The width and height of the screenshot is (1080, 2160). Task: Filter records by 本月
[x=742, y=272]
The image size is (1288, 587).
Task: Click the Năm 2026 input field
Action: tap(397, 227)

AIM OF THE TASK: In full and without any edits, output the material above.

RESULT OF THE TASK:
The width and height of the screenshot is (1080, 2160). Task: Filter records by 本月
[x=742, y=272]
The image size is (1288, 587).
Task: Click the Năm 2026 input field
Action: tap(397, 227)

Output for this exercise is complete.